Dans le domaine des installations, il a indiqué que l'Etat avait respecté ses obligations lors de l'arrêt des essais, mais qu'il pourrait contribuer à des opérations supplémentaires de « déconstruction » d'abris ou blockhaus. Il a rappelé à ce sujet que le ministère de la défense avait laissé ses installations de l'atoll de Hao, à leur demande, à la commune ou à des particuliers, et qu'elles étaient alors en parfait état.

Il a souligné que tant en matière de santé que d'infrastructures, rien ne pourrait être effectué sans une coopération étroite entre la Polynésie française et l'Etat. Il a notamment mentionné, s'agissant de la santé, l'appui qu'était prêt à apporter l'Institut national de veille sanitaire (INVS) au ministère de la santé polynésien.

Il a évoqué les travaux dont a fait état M. Florent de Vathaire, directeur de l'unité d'épidémiologie des cancers à l'Institut national de la santé et de la recherche médicale (INSERM), et qui établiraient un lien entre certains cancers et les retombées des essais en Polynésie. Il a rappelé que cette étude n'était toujours pas publiée et ne le serait peut-être pas avant plusieurs mois, et que la ministre de la défense avait saisi à ce sujet les académies des sciences et de médecine.

Il a estimé que si, au vu d'études épidémiologiques reconnues, une relation était établie entre certains cancers et l'exposition aux retombées des essais, il conviendrait d'en tirer toutes les conséquences. Si cette relation n'était pas établie, il serait néanmoins nécessaire de maintenir un suivi médical régulier des populations des quatre atolls concernés et de poursuivre des études visant à relier les excès de cancer constatés à d'autres paramètres.

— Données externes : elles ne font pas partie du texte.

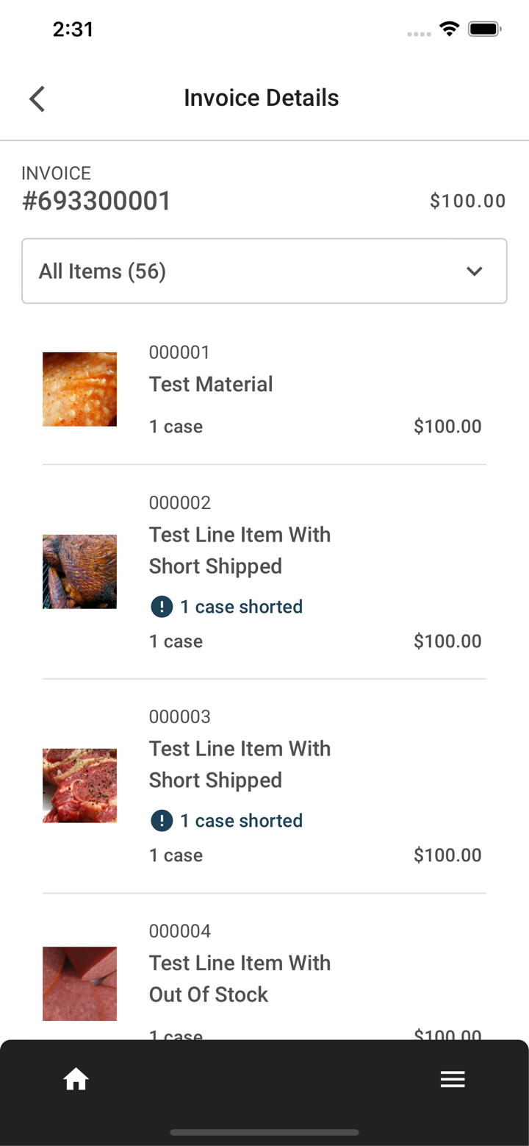Go to Home via house icon
Viewport: 529px width, 1146px height.
76,1079
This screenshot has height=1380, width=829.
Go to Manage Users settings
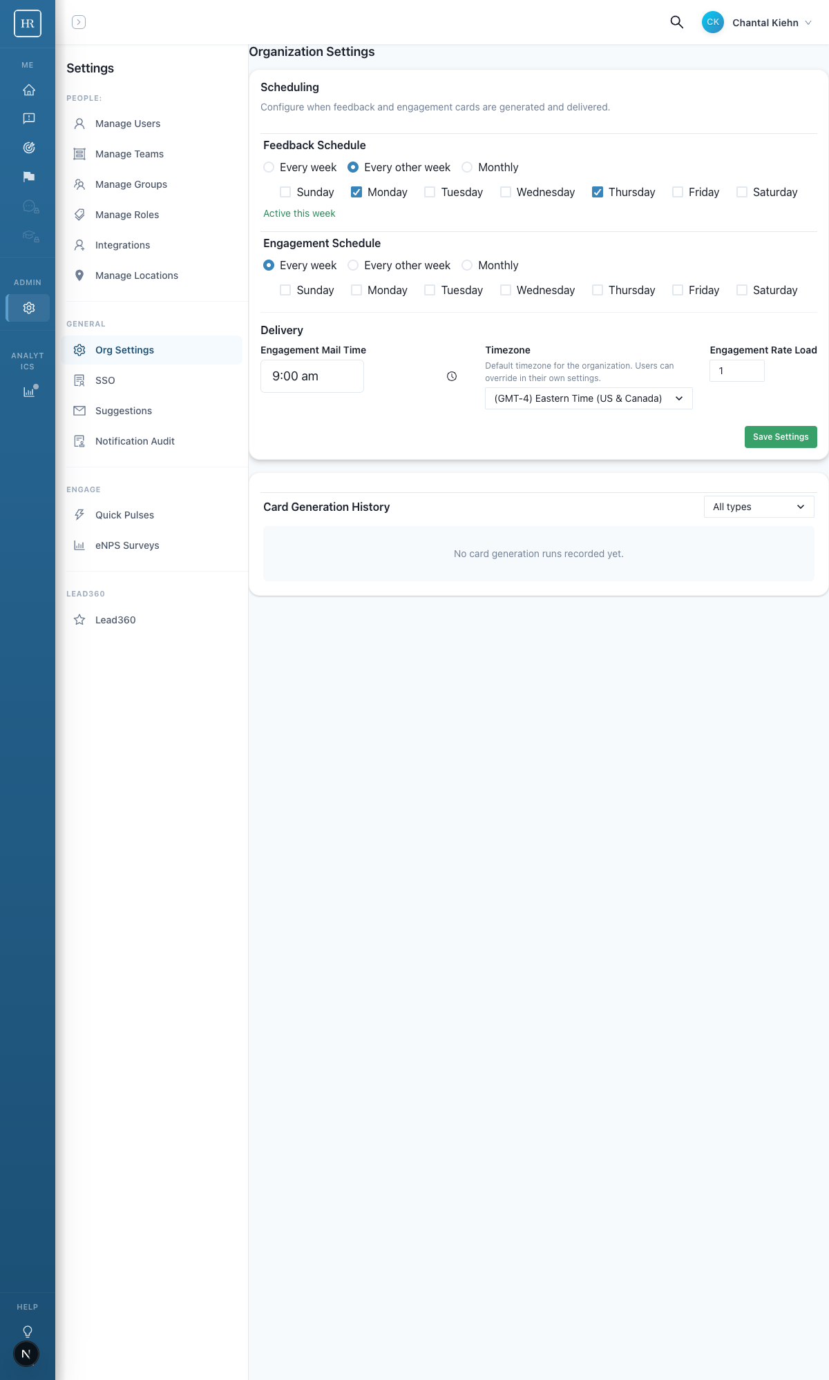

M. André Dulait a souligné qu'il était extrêmement important pour la commission, saisie d'une demande de constitution de commission d'enquête et d'une proposition de loi, de pouvoir bien comprendre la nature des questions soulevées par les conséquences sanitaires des essais nucléaires et faire le point sur l'action menée depuis la création, début 2004, d'un Comité de liaison interministériel de suivi sanitaire des essais nucléaires français, dont les conclusions sont attendues d'ici à quelques semaines.